GO: In your Sundance introduction, you spoke about your long-standing connection to Barbara Hammer’s work—how did that relationship first begin, and what made this the right moment to tell her story now?
BO: I first encountered Barbara’s work in college while researching queer cinema history, and it honestly felt like a revelation. She was documenting her life, her body, her lovers—everything—without formal training or permission.
At that time, I thought I’d become a writer or film critic, but Barbara’s approach made me realize I could actually make films myself.
We connected during my senior year when I was writing my thesis on her 1970s filmography. She sent me DVDs and a note, which I actually scanned and included in BARBARA FOREVER—no one has caught it yet. We stayed in touch, and later met in person after I moved to New York.
After she passed, I connected with her partner, Florrie Burke, and we made a short film together, LOVE, BARBARA. During that process, I started digitizing materials from Barbara’s archive—outtakes, home videos, confessional tapes, hours of audio interviews. That’s really where BARBARA FOREVER began. I realized there was a way for Barbara to narrate her own story through these recordings
GO: As a lesbian filmmaker, how did Barbara influence your creative identity?

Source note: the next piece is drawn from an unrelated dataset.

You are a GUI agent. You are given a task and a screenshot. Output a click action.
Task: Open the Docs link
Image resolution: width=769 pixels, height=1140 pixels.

BO: Barbara’s work has had a profound impact on my creative identity in many ways, but most significantly in how it has inspired me to continue taking creative risks. Her films—individually and at large—suggest modes of making through which I can synthesize my own questions about desire, relationships, feelings, the body, identity—anything.
Barbara also took her work and career very seriously, but was really fun and adventurous in her personal life. She embraced pleasure, curiosity, and connection as essential parts of living, in addition to creating. At times, living and working can be a difficult balance for me, and Barbara reminds me how I want to experience life: fully, with joy and openness, alongside making my work.

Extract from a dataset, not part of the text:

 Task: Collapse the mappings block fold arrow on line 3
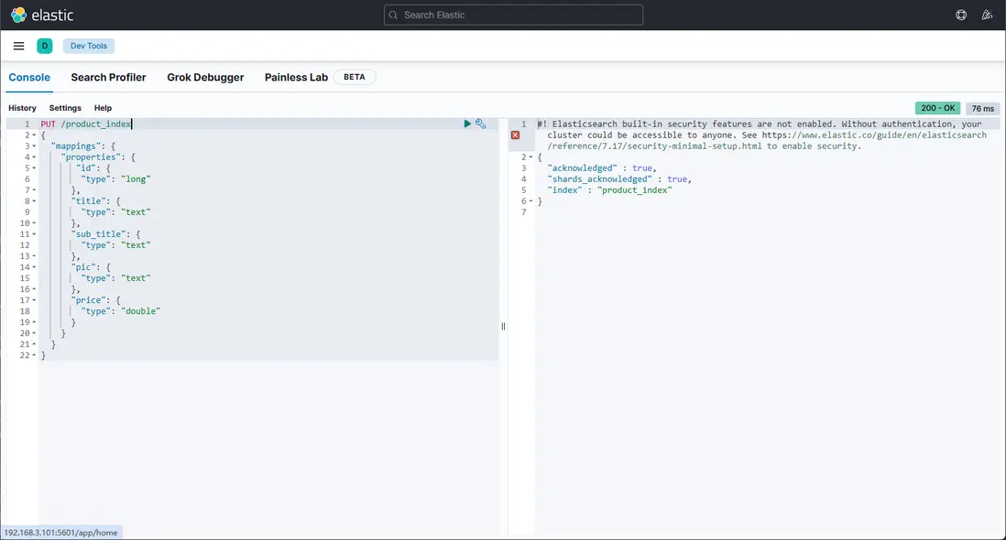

GO: You’ve described the film as challenging traditional biographical structures—what does that look like in practice?
BO: We moved away from a linear, birth-to-death structure and instead created something more fluid and associative. The film moves across Barbara’s life in a way that mirrors her own ways of thinking, feeling, and creating—layered, recursive, and often collapsing past, present, and future into one another.
That approach felt inherently queer to us. Barbara herself described her work as “a way of being that isn’t following the rules,” and we wanted the form of the film to embody that idea.
Queering chronology became a way to open up space for contradiction, for discovery, and for newness to exist without needing to resolve into a singular, fixed narrative.
More broadly, it reflects the reality that queer lives have often existed outside of dominant societal timelines and expectations. By resisting a traditional structure, we were able to create a film that feels more aligned with Barbara’s ethos—one that invites audiences to experience her life and work as something expansive, ongoing, and still unfolding.
GO: How did you approach translating Barbara’s experimental style into a documentary format?
BO: It was important for us to not only engage with her work formally, but also create access points into it. Experimental queer cinema is often framed as niche or inaccessible, and we wanted to open that up.
We structured the film in archival-driven chapters that ground her work in her lived experience—her relationships, her body, her curiosity. That way, audiences can connect to her style on a human and emotional level.

GO: Barbara was one of the first filmmakers to put a full lesbian life on screen—how did you honor that legacy while making something distinctly your own?
BO: Barbara’s impulse to document her own body and life, and share it in her own artistic language as a method of alternative history-making was central to how we honored her legacy.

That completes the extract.